A cat named Goose pranced his way into Captain Marvel fans’ hearts this month as the movie’s hilariously intemperate scene-stealer. The Flerken, as Goose is better known (since he’s actually not a cat at all but a deadly, secretly tentacled alien), didn’t just get his own character poster in the marketing for the film, he also walked the red carpet in a sensible ensemble at the premiere. Soon after, he became the subject of a very popular (and nice!) South Korean meme, wherein people Photoshop pictures of their ordinary house cats to look like the Captain Marvel sidekick. The role is the largest for any animal actor in the MCU, but animal trainer Ursula Brauner, of Boone’s Animals for Hollywood, had no idea how big a figure her kitties — Reggie, Archie, Rizzo, and Gonzo all play Goose — would become, or how integral Goose’s part would be to the film. Reggie, specifically, has gained a small but devoted cult following, and how could he not after Brauner revealed that he was so dedicated an actor that he knew when his take was bad; upon flubbing, Reggie would go back to “one,” without being told, for another shot.
Brauner called us for a quick chat to talk diva animal actors, Skrull mishaps, and fan demand for Flerkens to save the world in Avengers: End Game. Oh, and she cleared the air about Samuel L. Jackson’s alleged feelings toward feline co-stars.
I heard Brie Larson was allergic, and Samuel L. Jackson was kind of so-so on cats when they started filming.
None of that really was a factor when we started working. Brie with her allergies, she still did everything we asked. If Reggie needed to walk up to her, she would just give him a little treat. The same with Sam. He says he’s not a cat person, but he was probably one of the best people working with the cats. They loved him, went right up to him.
It’s so like a cat to choose the one that’s not a cat person.
The first day working with Sam Jackson was probably my favorite day.
You must have tried to get a personal photo of Goose with Nick Fury.
No. We try to stay very professional.
Goose is actually multiple cats, right? The very last end-cap scene stars Goose coughing up the energy core on the desk. It looks like a mix of a real cat and CG. Which cat did they model that one after?
We had four total. Reggie, Archie, Rizzo, and Gonzo. You may have to ask Disney about which one they used for that scene, but it was probably Reggie. He was really the hero and did most of the shots. We always work cats in teams so we can spread the work on different days. They each have strengths. Reggie was good at almost everything. He probably featured [as] like 70 percent of the live cat on the film. If Reggie had a big day or a big scene, we would switch him out for another one after that to give him some rest. Some of the holding scenes, Gonzo was great being held in arms, so we used him for that. Archie is the spunky cat with personality. Rizzo we trained to be the master of all trades, and we would save Reggie for the big scenes.
Reggie’s the diva.
They’ve always been divas. They always think they’re the bomb. They’re cats. People want to meet them. We have no problem with anyone coming and giving Reggie a pet, but we need to keep them focused. In the middle of a shot, we don’t want them to run up to the camera operator. In their perspective, they’re in a room full of people who want to give them attention. Every now and then, they’re like, Oh, and who are you? Disney provided us with a full decked-out trailer, where they had big areas where they could play — cat trees and toys, all of it. We had a little cart with their crates, litter boxes, and water, and we’d wheel them in when set was ready for them, and they were covered so nobody could see them.

MATERIAL PROVIDED ::
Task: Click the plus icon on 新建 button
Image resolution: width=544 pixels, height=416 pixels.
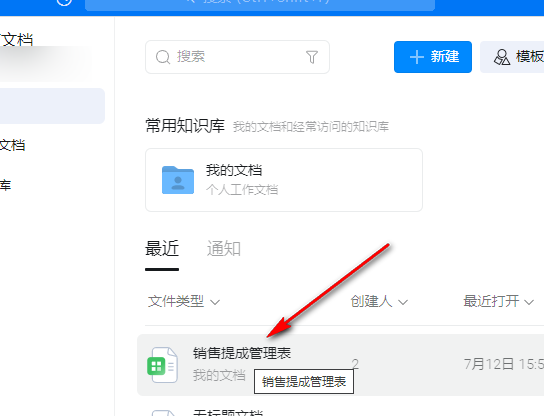Action: (x=417, y=57)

YOUR TASKS ::
A) In the Goose interview, which cat appeared in about 70 percent of the live-cat footage in the film?
B) Extend the Goose interview from where it stops.

EXPECTED OUTPUTS ::
A) Reggie.

B)
Divas. “Don’t look at me!” Right? Did Reggie have to sign an NDA?
[Laughs suspiciously.] I did. But the cats didn’t. I’ve been doing this for 30 years, and we’ve worked on the biggest features to the smallest independent features, so we kind of flow, depending on what the project is. We did Pirates of the Caribbean for Disney, too. The most important thing for the animals — and this is the most important part of what we do — our philosophy in training is to build a trust and a bond with any of our animals. So much of what we do in the preproduction and training was getting them comfortable to be in that environment, so they feel calm and safe and concentrate on the job at hand.
How do you sense if they’re comfortable?
If they’re looking at us and asking us, Is this okay? and we look at them, and we say, “It’s fine,” then they feel comfortable, because we’re comfortable. And we don’t breach that trust.
I mean, the cats aren’t actually talking to you. I know I talk to my cats like they’re humans when I’m alone in the house, but when I do it around other people, I realize that it comes off as though I’m a little …
Oh, yeah. People think we’re crazy. You gotta remember, we’re with them all the time, and it is like a relationship. Especially when they’re training. We’re like, “Oh, no, that wasn’t right. Please try this again,” and we get so close that we understand each other very well. And they know our movements.
Did you notice anyone on set starting to talk to the cats like humans, too? Maybe Sam Jackson shooting the breeze with Reggie?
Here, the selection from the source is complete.